Descanso
Vezes há, quando a mente perde-se em conjecturas,
E, em busca da verdade, soberana, nas alturas,
Tenta, ao mirar do alto, a razão ou o porquê
De ser nossa existência a comédia que ela é.
É preciso estar munido de total desprendimento
Sem o qual não há saída desse corredor cinzento,
No qual tudo se comprime, adensando o mistério.
Pobre caminhar o nosso, sem escolha, sem critério.
Por saber que cá estamos por um mero acidente
Que ganhamos, sem pedi-los, sofrimentos de presente
É pretexto insuficiente pra deixar-nos revoltados.
Reclamarmos com o bispo por não sermos consultados.
É um sonho a ser vivido, ou um simples pesadelo?
Otimista é quem transforma calabouço em castelo!
Se possível, afastando para sempre o desespero.
Gênio, monstro ou retardado fazem jus ao mesmo zero.
Esse zero, por acaso, e a nota merecida.
É o triste somatório do que foi a sua vida.
O ridículo supremo o envolve pouco a pouco.
Discordar é o direito adquirido de ser louco.
Quem sonhou, um belo dia, ser o dono deste mundo,
Abiscoita o desespero, forte, intenso e profundo.
Pois em nada se alteram as andanças do planeta.

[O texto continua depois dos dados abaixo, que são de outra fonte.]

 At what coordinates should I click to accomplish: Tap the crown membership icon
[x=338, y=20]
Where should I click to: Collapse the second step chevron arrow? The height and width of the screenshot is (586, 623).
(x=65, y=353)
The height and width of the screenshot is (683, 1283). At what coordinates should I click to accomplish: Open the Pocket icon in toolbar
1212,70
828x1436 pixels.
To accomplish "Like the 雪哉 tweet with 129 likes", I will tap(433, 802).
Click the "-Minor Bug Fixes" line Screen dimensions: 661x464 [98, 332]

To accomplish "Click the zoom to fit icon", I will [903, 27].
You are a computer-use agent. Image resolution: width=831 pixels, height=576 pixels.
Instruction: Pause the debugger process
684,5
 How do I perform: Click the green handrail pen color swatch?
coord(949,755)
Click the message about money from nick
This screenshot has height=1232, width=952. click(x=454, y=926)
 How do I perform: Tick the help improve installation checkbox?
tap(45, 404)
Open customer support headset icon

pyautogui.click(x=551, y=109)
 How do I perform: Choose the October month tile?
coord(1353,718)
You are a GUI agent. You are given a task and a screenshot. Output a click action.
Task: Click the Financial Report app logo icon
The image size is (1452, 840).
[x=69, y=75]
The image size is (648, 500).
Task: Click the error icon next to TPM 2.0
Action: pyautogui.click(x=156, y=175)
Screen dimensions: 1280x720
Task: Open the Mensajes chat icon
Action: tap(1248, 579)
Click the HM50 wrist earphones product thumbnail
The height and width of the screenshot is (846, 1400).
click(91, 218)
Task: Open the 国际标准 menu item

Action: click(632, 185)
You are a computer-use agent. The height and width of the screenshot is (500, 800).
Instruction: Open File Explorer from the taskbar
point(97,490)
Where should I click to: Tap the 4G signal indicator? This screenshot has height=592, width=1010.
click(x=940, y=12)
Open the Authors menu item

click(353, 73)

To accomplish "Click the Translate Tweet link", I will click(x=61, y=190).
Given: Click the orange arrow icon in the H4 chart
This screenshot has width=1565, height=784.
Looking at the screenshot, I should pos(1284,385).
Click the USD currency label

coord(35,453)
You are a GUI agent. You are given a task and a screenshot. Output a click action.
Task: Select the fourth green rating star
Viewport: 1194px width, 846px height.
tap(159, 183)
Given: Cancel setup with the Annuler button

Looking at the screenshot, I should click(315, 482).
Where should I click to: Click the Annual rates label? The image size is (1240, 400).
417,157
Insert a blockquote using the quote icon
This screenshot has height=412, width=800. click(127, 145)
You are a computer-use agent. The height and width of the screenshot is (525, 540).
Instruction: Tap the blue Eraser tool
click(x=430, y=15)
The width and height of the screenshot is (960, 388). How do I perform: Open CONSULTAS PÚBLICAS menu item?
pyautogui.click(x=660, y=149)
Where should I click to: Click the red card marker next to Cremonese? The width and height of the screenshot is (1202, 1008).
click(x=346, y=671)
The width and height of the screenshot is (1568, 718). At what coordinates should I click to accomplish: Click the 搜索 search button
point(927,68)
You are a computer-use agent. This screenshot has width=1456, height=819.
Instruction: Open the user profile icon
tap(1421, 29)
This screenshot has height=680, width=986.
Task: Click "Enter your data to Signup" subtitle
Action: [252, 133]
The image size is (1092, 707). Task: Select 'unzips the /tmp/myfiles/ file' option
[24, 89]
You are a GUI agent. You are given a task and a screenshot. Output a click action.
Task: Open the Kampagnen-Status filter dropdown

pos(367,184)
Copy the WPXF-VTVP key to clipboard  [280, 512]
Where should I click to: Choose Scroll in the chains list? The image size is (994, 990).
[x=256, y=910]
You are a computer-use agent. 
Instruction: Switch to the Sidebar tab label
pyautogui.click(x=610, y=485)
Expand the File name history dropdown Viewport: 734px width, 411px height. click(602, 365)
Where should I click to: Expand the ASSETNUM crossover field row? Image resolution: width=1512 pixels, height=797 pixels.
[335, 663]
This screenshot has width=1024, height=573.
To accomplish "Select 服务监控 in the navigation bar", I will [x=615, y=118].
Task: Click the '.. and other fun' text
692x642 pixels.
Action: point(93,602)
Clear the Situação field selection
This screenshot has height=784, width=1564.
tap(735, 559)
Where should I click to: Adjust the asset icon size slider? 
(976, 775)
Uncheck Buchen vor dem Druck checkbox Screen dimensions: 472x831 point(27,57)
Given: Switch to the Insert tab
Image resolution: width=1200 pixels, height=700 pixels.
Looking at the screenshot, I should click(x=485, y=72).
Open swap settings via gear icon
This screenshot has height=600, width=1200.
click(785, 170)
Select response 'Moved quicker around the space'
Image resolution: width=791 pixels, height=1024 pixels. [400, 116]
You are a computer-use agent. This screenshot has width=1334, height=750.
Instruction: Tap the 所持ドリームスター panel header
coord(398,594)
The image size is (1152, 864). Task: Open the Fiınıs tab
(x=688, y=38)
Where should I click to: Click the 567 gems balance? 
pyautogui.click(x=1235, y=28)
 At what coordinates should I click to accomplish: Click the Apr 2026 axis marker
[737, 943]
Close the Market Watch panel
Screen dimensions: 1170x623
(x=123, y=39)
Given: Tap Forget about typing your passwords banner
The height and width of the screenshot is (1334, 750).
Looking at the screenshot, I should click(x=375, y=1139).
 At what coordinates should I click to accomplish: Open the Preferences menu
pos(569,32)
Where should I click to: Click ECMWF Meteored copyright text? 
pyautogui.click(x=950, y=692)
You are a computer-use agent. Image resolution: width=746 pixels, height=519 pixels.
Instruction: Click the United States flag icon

Sempre perderá as fichas, nessa mesa de roleta.
Argonauta, com coragem, achará seu velocino.
Ilusão cruel o aguarda: foi só obra do destino,
Do qual, ilusão funesta, não deixou de ser joguete.
Como se Jasão passasse de uma pobre marionete.
A vitória, que o embala, não passou de exceção.
Que o deixa vulnerável, preso à mistificação
De haver, por um momento, governado sua sorte.
O triunfo é do fraco, o fracasso é do forte.
Não resista, abandone, dê espaço a derrota.
O seu debater inútil vira alvo de chacota.
Não procure destacar-se, não irrite a torcida.
Que gargalha e festeja, comemora-lhe a ferida.
Largue tudo, renuncie e aceite o cambapé,
Mas se for preciso finja que jamais perdeu a fé.
Quando concluir seu ciclo, seu descanso será... lá.
Siga então esse conselho e descanse desde já!